● **Problem to solve**: Return all the entries below exactly as they were given.

---- Material for this task

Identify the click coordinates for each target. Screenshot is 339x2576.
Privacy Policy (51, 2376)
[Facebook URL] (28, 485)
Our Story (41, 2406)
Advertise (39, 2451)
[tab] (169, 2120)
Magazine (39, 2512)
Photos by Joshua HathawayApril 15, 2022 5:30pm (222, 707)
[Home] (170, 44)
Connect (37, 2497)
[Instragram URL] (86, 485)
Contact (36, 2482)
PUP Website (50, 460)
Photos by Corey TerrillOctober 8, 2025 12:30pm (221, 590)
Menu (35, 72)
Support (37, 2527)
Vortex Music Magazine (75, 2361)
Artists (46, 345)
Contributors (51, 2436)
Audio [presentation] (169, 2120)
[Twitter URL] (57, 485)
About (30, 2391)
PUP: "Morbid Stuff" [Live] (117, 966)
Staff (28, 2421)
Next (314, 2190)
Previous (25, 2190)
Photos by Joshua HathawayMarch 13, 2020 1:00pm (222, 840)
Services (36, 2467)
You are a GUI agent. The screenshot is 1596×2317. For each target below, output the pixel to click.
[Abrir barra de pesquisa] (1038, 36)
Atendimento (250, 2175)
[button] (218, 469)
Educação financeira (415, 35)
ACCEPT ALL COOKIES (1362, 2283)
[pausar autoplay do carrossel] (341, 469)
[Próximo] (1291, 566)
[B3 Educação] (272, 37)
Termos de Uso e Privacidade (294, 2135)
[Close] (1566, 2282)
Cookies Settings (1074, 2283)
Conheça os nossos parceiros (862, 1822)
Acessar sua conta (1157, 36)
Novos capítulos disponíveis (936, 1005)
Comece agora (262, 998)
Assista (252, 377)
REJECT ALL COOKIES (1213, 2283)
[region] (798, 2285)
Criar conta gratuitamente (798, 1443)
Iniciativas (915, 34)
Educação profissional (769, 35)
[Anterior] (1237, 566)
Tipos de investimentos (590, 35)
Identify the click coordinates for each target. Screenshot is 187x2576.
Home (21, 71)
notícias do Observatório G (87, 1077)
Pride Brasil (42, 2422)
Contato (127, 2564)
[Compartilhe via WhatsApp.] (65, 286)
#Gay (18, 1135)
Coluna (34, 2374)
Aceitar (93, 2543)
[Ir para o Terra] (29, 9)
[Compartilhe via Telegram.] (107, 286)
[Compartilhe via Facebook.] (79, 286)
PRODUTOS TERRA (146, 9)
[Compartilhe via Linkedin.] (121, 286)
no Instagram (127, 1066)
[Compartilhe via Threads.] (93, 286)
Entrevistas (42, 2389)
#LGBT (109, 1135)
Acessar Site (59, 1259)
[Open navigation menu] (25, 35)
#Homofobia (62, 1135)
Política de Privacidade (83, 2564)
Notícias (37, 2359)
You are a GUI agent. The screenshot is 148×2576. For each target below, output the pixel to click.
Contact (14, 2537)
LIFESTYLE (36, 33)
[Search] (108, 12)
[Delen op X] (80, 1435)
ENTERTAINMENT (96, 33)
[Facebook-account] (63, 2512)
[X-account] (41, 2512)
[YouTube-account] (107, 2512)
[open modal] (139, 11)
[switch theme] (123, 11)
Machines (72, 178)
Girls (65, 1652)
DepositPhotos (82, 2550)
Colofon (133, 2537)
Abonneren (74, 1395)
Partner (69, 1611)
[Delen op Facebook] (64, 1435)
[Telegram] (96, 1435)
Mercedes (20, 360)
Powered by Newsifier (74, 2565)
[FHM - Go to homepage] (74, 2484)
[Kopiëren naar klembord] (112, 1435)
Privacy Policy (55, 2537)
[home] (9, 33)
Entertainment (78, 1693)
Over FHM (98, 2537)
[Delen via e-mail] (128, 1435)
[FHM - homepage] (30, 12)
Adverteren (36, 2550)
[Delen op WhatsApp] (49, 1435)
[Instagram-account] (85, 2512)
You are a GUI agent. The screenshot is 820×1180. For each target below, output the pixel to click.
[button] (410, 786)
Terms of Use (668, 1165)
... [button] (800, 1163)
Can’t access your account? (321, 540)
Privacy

--------

● **Answer area**:
Identify the click coordinates for each target. Screenshot is 339x2576.
Privacy Policy (51, 2376)
[Facebook URL] (28, 485)
Our Story (41, 2406)
Advertise (39, 2451)
[tab] (169, 2120)
Magazine (39, 2512)
Photos by Joshua HathawayApril 15, 2022 5:30pm (222, 707)
[Home] (170, 44)
Connect (37, 2497)
[Instragram URL] (86, 485)
Contact (36, 2482)
PUP Website (50, 460)
Photos by Corey TerrillOctober 8, 2025 12:30pm (221, 590)
Menu (35, 72)
Support (37, 2527)
Vortex Music Magazine (75, 2361)
Artists (46, 345)
Contributors (51, 2436)
Audio [presentation] (169, 2120)
[Twitter URL] (57, 485)
About (30, 2391)
PUP: "Morbid Stuff" [Live] (117, 966)
Staff (28, 2421)
Next (314, 2190)
Previous (25, 2190)
Photos by Joshua HathawayMarch 13, 2020 1:00pm (222, 840)
Services (36, 2467)
You are a GUI agent. The screenshot is 1596×2317. For each target below, output the pixel to click.
[Abrir barra de pesquisa] (1038, 36)
Atendimento (250, 2175)
[button] (218, 469)
Educação financeira (415, 35)
ACCEPT ALL COOKIES (1362, 2283)
[pausar autoplay do carrossel] (341, 469)
[Próximo] (1291, 566)
[B3 Educação] (272, 37)
Termos de Uso e Privacidade (294, 2135)
[Close] (1566, 2282)
Cookies Settings (1074, 2283)
Conheça os nossos parceiros (862, 1822)
Acessar sua conta (1157, 36)
Novos capítulos disponíveis (936, 1005)
Comece agora (262, 998)
Assista (252, 377)
REJECT ALL COOKIES (1213, 2283)
[region] (798, 2285)
Criar conta gratuitamente (798, 1443)
Iniciativas (915, 34)
Educação profissional (769, 35)
[Anterior] (1237, 566)
Tipos de investimentos (590, 35)
Identify the click coordinates for each target. Screenshot is 187x2576.
Home (21, 71)
notícias do Observatório G (87, 1077)
Pride Brasil (42, 2422)
Contato (127, 2564)
[Compartilhe via WhatsApp.] (65, 286)
#Gay (18, 1135)
Coluna (34, 2374)
Aceitar (93, 2543)
[Ir para o Terra] (29, 9)
[Compartilhe via Telegram.] (107, 286)
[Compartilhe via Facebook.] (79, 286)
PRODUTOS TERRA (146, 9)
[Compartilhe via Linkedin.] (121, 286)
no Instagram (127, 1066)
[Compartilhe via Threads.] (93, 286)
Entrevistas (42, 2389)
#LGBT (109, 1135)
Acessar Site (59, 1259)
[Open navigation menu] (25, 35)
#Homofobia (62, 1135)
Política de Privacidade (83, 2564)
Notícias (37, 2359)
You are a GUI agent. The screenshot is 148×2576. For each target below, output the pixel to click.
Contact (14, 2537)
LIFESTYLE (36, 33)
[Search] (108, 12)
[Delen op X] (80, 1435)
ENTERTAINMENT (96, 33)
[Facebook-account] (63, 2512)
[X-account] (41, 2512)
[YouTube-account] (107, 2512)
[open modal] (139, 11)
[switch theme] (123, 11)
Machines (72, 178)
Girls (65, 1652)
DepositPhotos (82, 2550)
Colofon (133, 2537)
Abonneren (74, 1395)
Partner (69, 1611)
[Delen op Facebook] (64, 1435)
[Telegram] (96, 1435)
Mercedes (20, 360)
Powered by Newsifier (74, 2565)
[FHM - Go to homepage] (74, 2484)
[Kopiëren naar klembord] (112, 1435)
Privacy Policy (55, 2537)
[home] (9, 33)
Entertainment (78, 1693)
Over FHM (98, 2537)
[Delen via e-mail] (128, 1435)
[FHM - homepage] (30, 12)
Adverteren (36, 2550)
[Delen op WhatsApp] (49, 1435)
[Instagram-account] (85, 2512)
You are a GUI agent. The screenshot is 820×1180. For each target below, output the pixel to click.
[button] (410, 786)
Terms of Use (668, 1165)
... [button] (800, 1163)
Can’t access your account? (321, 540)
Privacy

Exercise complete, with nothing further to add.